Element and text position data
____

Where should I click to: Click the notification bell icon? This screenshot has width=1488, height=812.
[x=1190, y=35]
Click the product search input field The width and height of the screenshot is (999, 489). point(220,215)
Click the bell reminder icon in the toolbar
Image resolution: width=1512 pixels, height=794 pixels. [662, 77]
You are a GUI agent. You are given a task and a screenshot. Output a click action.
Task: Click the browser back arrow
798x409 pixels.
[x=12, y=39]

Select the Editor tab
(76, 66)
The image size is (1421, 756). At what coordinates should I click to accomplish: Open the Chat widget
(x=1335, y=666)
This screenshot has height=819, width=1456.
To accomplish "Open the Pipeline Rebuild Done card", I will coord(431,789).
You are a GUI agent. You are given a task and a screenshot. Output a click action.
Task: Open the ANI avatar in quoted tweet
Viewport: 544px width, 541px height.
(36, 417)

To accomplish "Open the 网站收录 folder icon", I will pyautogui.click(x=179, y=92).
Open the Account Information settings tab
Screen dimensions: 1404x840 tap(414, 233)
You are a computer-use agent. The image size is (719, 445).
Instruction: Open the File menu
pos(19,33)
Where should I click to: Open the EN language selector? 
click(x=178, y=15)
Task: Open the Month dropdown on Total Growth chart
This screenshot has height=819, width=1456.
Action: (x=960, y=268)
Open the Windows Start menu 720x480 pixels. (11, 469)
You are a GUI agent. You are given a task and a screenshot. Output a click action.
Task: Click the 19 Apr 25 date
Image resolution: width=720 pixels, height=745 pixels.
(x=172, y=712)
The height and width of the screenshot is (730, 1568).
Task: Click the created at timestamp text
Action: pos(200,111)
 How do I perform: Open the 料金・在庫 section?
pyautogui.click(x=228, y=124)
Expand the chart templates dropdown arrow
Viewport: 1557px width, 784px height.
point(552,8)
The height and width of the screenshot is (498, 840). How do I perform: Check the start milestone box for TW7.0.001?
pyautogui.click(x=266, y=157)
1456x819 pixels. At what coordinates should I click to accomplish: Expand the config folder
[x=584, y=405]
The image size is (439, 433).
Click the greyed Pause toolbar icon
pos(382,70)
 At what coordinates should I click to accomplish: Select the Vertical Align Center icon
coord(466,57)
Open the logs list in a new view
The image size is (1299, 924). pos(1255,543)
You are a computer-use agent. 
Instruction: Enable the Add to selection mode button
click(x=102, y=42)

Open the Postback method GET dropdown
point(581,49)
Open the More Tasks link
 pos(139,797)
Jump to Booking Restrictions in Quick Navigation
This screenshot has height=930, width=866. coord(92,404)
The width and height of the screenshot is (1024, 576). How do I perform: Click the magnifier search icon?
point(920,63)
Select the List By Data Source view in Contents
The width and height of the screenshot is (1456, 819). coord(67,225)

____

◆ WORK INSTRUCTIONS ◆
Can you write out the records above again with every "icon" swapped for "button" and everything else left unchanged?

◆ OUTPUT OF THE EXERCISE ◆
Where should I click to: Click the notification bell button? This screenshot has width=1488, height=812.
[x=1190, y=35]
Click the product search input field The width and height of the screenshot is (999, 489). point(220,215)
Click the bell reminder button in the toolbar
Image resolution: width=1512 pixels, height=794 pixels. [662, 77]
You are a GUI agent. You are given a task and a screenshot. Output a click action.
Task: Click the browser back arrow
798x409 pixels.
[x=12, y=39]

Select the Editor tab
(76, 66)
The image size is (1421, 756). At what coordinates should I click to accomplish: Open the Chat widget
(x=1335, y=666)
This screenshot has height=819, width=1456.
To accomplish "Open the Pipeline Rebuild Done card", I will coord(431,789).
You are a GUI agent. You are given a task and a screenshot. Output a click action.
Task: Open the ANI avatar in quoted tweet
Viewport: 544px width, 541px height.
(36, 417)

To accomplish "Open the 网站收录 folder button", I will pyautogui.click(x=179, y=92).
Open the Account Information settings tab
Screen dimensions: 1404x840 tap(414, 233)
You are a computer-use agent. The image size is (719, 445).
Instruction: Open the File menu
pos(19,33)
Where should I click to: Open the EN language selector? 
click(x=178, y=15)
Task: Open the Month dropdown on Total Growth chart
This screenshot has height=819, width=1456.
Action: (x=960, y=268)
Open the Windows Start menu 720x480 pixels. (11, 469)
You are a GUI agent. You are given a task and a screenshot. Output a click action.
Task: Click the 19 Apr 25 date
Image resolution: width=720 pixels, height=745 pixels.
(x=172, y=712)
The height and width of the screenshot is (730, 1568).
Task: Click the created at timestamp text
Action: pos(200,111)
 How do I perform: Open the 料金・在庫 section?
pyautogui.click(x=228, y=124)
Expand the chart templates dropdown arrow
Viewport: 1557px width, 784px height.
point(552,8)
The height and width of the screenshot is (498, 840). How do I perform: Check the start milestone box for TW7.0.001?
pyautogui.click(x=266, y=157)
1456x819 pixels. At what coordinates should I click to accomplish: Expand the config folder
[x=584, y=405]
The image size is (439, 433).
Click the greyed Pause toolbar button
pos(382,70)
 At what coordinates should I click to accomplish: Select the Vertical Align Center button
coord(466,57)
Open the logs list in a new view
The image size is (1299, 924). pos(1255,543)
You are a computer-use agent. 
Instruction: Enable the Add to selection mode button
click(x=102, y=42)

Open the Postback method GET dropdown
point(581,49)
Open the More Tasks link
 pos(139,797)
Jump to Booking Restrictions in Quick Navigation
This screenshot has height=930, width=866. coord(92,404)
The width and height of the screenshot is (1024, 576). How do I perform: Click the magnifier search button?
point(920,63)
Select the List By Data Source view in Contents
The width and height of the screenshot is (1456, 819). coord(67,225)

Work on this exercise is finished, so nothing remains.